Some forty years later, in the face of an increasingly unpopular war and prevailing Conservative Capitalist Culture, we look upon Conner’s work from this period with renewed interest. Conner’s personal journey begins in the dense cross-hatched black nights of the early 1960’s opening up to light filled ephemeral scumblings of peyote induced wanderings. As the work develops, both religious and secular symbols are introduced as touchstones or markers along the way. Intricate tantric mandalas and suggestive Rorchach or inkblot drawings follow. Standing alone, the single photogram captures a wisp of the artist’s body as it glows for an instant bright white against a stark black ground. It is said that there are “many paths to enlightenment”, Bruce Conner leads the way.

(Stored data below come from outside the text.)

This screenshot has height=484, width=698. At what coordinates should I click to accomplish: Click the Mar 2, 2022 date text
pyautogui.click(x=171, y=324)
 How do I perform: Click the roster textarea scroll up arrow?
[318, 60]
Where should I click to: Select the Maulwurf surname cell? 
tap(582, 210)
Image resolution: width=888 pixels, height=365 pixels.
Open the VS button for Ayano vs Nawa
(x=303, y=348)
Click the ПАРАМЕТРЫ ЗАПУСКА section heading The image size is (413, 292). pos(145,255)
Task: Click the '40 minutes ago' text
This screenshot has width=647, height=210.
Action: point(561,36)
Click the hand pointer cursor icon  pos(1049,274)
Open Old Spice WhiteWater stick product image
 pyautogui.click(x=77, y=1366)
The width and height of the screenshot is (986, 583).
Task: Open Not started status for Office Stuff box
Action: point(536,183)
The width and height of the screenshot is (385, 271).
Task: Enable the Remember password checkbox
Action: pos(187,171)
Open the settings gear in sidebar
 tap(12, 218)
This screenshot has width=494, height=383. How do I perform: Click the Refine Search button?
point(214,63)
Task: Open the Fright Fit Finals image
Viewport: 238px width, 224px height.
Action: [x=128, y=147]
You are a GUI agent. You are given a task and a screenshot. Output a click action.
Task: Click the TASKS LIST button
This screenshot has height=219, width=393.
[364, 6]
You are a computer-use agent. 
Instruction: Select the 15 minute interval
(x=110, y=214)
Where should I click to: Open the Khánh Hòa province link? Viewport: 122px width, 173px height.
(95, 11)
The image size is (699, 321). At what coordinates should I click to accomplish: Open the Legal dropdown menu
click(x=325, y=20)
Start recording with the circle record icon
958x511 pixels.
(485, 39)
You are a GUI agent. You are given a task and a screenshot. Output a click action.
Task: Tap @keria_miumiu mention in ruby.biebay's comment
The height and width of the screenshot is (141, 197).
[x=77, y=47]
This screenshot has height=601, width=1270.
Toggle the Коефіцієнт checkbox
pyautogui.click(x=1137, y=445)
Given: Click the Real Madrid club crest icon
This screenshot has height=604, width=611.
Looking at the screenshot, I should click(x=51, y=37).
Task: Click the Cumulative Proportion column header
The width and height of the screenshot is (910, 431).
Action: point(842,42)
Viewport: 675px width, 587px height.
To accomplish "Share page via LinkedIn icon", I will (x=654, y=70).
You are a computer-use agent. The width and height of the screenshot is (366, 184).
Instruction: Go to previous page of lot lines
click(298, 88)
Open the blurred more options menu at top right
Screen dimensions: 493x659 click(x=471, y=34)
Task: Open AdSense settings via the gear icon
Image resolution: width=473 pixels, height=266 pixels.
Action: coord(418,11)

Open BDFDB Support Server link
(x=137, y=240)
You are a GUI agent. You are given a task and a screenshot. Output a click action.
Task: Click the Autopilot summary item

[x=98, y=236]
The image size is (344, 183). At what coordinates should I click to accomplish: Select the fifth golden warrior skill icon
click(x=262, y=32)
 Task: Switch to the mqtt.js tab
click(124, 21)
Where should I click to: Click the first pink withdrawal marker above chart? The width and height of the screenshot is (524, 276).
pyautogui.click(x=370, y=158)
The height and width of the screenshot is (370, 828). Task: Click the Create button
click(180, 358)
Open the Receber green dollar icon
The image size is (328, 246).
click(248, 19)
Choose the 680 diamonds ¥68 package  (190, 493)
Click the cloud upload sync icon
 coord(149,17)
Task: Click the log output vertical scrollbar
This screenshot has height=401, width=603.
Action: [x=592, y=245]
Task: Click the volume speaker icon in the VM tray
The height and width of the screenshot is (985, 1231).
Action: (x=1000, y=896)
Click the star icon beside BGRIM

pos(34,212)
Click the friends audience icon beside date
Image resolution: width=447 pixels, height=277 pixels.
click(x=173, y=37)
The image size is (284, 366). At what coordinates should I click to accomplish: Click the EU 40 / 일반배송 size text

Susan Inglett Gallery now provides exclusive representation for Bruce Conner on the East Coast. Bruce Conner has been the focus of a major retrospective organized by the Walker Art Center. The work is included in the collections of the Metropolitan Museum of Art, NYC; the Museum of Modern Art, NYC; the Museum of Contemporary Art, Los Angeles; the San Francisco Museum of Modern Art, San Francisco; and the Walker Art Center, Minneapolis among others.